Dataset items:

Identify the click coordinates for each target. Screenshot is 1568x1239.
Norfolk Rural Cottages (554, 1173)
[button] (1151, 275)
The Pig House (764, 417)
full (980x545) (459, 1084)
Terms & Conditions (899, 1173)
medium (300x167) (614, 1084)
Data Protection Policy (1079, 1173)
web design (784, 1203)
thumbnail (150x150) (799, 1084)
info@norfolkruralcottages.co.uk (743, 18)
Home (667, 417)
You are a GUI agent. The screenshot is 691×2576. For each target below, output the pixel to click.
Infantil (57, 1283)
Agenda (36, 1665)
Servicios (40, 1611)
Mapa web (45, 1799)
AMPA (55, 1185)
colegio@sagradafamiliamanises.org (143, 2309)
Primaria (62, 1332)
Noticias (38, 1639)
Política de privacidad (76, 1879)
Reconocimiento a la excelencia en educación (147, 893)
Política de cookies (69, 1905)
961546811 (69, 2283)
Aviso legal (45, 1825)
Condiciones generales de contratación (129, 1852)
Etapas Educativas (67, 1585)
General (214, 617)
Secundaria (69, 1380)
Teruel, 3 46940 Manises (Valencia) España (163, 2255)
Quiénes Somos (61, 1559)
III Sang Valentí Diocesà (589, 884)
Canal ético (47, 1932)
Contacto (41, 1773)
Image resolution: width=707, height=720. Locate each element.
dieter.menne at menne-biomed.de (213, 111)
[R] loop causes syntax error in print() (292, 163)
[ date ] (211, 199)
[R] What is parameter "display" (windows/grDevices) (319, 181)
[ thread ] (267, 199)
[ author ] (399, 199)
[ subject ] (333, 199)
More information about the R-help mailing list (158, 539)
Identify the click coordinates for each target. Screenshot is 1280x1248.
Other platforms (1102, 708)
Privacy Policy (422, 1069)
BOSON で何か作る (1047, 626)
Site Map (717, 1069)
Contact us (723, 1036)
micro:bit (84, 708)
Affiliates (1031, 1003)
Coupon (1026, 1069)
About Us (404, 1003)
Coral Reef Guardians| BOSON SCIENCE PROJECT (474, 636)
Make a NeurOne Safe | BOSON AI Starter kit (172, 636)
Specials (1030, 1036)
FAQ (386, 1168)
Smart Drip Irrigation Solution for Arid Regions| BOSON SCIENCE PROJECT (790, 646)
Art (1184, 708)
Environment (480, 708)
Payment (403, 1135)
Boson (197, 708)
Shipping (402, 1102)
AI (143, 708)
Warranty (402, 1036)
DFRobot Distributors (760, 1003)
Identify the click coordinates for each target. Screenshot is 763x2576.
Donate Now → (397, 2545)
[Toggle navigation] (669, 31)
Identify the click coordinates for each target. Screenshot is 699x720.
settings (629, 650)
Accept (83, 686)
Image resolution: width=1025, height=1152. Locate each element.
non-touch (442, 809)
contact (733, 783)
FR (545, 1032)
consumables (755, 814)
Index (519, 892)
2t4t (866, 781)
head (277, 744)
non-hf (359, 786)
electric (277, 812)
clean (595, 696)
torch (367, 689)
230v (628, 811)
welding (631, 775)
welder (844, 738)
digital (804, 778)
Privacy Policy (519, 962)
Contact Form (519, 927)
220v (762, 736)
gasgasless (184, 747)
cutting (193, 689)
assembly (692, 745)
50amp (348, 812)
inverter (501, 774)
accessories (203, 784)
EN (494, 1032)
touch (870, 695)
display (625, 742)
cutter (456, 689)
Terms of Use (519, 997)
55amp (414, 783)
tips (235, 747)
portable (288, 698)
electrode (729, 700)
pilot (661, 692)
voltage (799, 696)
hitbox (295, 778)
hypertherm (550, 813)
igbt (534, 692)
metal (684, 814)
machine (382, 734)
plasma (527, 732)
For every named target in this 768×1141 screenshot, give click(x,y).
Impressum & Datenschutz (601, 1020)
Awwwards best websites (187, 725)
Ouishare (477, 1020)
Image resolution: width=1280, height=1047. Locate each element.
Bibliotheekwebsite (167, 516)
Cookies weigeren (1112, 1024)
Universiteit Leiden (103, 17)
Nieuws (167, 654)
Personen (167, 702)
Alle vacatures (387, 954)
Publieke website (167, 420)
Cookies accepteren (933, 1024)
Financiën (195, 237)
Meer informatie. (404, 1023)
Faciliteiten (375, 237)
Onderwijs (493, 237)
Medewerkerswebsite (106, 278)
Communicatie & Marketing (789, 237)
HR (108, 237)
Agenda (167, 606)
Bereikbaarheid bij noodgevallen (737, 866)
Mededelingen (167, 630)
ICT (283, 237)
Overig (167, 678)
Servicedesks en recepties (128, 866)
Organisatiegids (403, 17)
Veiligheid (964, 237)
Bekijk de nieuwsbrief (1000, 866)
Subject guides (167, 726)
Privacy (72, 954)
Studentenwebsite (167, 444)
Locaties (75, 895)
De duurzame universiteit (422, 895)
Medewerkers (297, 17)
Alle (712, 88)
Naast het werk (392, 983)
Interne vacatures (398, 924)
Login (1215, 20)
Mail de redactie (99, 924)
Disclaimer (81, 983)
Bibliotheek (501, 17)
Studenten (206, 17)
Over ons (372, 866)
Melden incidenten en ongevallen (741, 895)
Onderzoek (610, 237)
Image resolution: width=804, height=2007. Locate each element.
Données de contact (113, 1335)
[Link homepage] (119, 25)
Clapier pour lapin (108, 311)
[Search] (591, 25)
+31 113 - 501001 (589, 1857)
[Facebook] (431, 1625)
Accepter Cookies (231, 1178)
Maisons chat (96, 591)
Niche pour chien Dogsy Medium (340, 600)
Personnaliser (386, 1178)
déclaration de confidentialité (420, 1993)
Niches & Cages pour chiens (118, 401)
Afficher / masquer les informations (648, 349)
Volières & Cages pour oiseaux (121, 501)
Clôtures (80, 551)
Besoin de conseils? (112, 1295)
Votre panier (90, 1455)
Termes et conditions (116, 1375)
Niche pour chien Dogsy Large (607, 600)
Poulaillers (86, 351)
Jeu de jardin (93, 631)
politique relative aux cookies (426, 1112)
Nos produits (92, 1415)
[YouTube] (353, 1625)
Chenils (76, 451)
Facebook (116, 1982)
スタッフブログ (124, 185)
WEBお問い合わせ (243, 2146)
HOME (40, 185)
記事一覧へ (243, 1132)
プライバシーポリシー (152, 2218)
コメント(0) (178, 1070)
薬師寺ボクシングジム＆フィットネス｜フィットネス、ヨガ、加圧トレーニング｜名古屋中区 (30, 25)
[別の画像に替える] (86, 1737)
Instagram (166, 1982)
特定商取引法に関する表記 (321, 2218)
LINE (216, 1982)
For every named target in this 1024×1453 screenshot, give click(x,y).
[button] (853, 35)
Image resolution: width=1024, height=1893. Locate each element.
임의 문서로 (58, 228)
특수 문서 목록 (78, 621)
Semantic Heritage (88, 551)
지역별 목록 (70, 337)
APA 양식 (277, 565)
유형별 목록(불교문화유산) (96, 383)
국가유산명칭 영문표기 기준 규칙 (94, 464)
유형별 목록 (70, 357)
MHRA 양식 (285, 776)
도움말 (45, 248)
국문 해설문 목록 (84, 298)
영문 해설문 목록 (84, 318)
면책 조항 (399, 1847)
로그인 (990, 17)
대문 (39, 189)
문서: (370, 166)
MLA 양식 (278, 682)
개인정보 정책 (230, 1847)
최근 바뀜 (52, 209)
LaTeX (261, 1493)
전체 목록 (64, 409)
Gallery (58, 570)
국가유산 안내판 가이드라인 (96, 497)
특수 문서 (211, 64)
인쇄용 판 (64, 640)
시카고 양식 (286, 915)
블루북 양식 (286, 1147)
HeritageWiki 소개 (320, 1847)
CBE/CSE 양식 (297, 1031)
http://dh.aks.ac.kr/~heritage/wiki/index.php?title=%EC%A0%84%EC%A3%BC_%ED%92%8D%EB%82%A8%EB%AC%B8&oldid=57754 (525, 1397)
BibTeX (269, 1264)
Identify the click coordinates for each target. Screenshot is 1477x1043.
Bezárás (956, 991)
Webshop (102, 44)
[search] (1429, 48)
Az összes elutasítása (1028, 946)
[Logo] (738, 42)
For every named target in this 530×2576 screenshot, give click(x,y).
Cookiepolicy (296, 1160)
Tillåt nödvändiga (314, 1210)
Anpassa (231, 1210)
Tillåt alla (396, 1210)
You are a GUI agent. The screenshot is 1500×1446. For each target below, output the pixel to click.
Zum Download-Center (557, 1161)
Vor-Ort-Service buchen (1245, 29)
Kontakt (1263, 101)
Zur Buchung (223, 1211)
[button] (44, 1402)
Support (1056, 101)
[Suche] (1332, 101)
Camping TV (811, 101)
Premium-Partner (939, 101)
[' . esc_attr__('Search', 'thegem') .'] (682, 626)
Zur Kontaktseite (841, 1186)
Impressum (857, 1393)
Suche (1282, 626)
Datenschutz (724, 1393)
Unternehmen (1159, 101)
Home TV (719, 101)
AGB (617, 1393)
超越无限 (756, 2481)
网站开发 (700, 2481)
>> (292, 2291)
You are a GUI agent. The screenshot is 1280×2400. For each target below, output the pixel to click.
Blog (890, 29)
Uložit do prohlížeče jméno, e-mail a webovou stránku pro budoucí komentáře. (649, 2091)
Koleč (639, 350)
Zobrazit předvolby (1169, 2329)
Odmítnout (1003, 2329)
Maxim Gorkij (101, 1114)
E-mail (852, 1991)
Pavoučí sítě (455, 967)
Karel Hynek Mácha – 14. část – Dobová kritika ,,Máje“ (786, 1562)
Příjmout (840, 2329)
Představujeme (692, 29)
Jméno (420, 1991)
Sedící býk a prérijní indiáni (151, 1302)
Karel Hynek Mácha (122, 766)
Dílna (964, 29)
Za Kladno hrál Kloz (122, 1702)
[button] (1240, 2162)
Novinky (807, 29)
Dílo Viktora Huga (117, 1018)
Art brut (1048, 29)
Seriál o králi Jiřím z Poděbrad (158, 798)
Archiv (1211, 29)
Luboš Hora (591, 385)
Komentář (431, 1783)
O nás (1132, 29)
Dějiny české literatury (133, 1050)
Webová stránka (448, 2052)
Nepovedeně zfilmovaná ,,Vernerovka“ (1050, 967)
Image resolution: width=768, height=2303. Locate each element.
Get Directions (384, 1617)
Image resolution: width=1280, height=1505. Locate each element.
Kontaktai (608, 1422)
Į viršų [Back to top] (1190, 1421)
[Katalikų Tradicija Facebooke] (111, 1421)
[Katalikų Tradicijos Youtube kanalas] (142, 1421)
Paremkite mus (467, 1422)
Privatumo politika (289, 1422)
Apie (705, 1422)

Problem to work on: Could you reproduce the data from its first line through the line containing "III Sang Valentí Diocesà (589, 884)", both included, with each click coordinate multiplied by 0.95 and rounded to a whole number, halves rounding up? Keep all other text and numbers unchanged.

Exercise result:
Identify the click coordinates for each target. Screenshot is 1568x1239.
Norfolk Rural Cottages (526, 1114)
[button] (1093, 261)
The Pig House (726, 396)
full (980x545) (436, 1030)
Terms & Conditions (854, 1114)
medium (300x167) (583, 1030)
Data Protection Policy (1025, 1114)
web design (745, 1143)
thumbnail (150x150) (759, 1030)
info@norfolkruralcottages.co.uk (706, 17)
Home (634, 396)
You are a GUI agent. The screenshot is 691×2576. For each target below, output the pixel to click.
Infantil (54, 1219)
Agenda (34, 1582)
Servicios (38, 1530)
Mapa web (43, 1709)
AMPA (52, 1126)
colegio@sagradafamiliamanises.org (136, 2194)
Primaria (59, 1265)
Noticias (36, 1557)
Política de privacidad (72, 1785)
Reconocimiento a la excelencia en educación (140, 848)
Política de cookies (66, 1810)
961546811 (66, 2169)
Aviso legal (43, 1734)
Condiciones generales de contratación (123, 1759)
Etapas Educativas (64, 1506)
General (203, 586)
Secundaria (66, 1311)
Teruel, 3 46940 Manises (Valencia) España (155, 2142)
Quiénes Somos (58, 1481)
III Sang Valentí Diocesà (560, 840)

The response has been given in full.